**Task details**
Copy everything from the line containing "Identify the location of x-tick-label: All" down to the end of the items, changing "Identify the location of" to "Find the position of" and leaving all else as it is.

Stored data entries:
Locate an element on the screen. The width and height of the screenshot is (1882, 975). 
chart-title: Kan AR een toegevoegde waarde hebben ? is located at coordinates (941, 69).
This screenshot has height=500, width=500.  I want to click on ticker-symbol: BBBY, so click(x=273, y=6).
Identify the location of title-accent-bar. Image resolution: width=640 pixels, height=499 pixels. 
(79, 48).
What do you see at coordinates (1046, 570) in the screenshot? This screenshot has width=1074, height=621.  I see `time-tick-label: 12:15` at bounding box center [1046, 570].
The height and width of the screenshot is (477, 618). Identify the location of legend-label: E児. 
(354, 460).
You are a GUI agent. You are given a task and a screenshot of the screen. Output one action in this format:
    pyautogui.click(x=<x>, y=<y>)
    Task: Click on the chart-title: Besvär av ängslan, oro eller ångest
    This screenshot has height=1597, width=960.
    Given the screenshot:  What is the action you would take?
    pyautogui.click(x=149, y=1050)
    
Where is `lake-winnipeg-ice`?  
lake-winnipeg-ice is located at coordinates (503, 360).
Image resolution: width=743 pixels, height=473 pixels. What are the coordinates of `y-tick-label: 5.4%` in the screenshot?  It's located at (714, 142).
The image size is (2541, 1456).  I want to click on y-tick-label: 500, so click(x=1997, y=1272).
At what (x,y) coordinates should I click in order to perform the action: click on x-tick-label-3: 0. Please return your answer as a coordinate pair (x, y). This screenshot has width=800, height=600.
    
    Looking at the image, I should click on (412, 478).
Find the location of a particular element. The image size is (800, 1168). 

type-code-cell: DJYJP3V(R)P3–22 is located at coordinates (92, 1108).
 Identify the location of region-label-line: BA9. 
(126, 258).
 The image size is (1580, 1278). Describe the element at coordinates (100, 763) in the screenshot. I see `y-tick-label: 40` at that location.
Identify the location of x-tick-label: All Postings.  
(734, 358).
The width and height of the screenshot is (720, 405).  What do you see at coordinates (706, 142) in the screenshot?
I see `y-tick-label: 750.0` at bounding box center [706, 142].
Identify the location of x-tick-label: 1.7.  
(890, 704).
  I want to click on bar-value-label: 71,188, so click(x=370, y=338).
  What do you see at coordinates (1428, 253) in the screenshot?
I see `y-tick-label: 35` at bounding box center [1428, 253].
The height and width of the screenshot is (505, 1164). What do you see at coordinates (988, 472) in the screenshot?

**Answer space**
Find the position of x-tick-label: All Postings.  
(734, 358).
The width and height of the screenshot is (720, 405).  What do you see at coordinates (706, 142) in the screenshot?
I see `y-tick-label: 750.0` at bounding box center [706, 142].
Find the position of x-tick-label: 1.7.  
(890, 704).
  I want to click on bar-value-label: 71,188, so click(x=370, y=338).
  What do you see at coordinates (1428, 253) in the screenshot?
I see `y-tick-label: 35` at bounding box center [1428, 253].
The height and width of the screenshot is (505, 1164). What do you see at coordinates (988, 472) in the screenshot?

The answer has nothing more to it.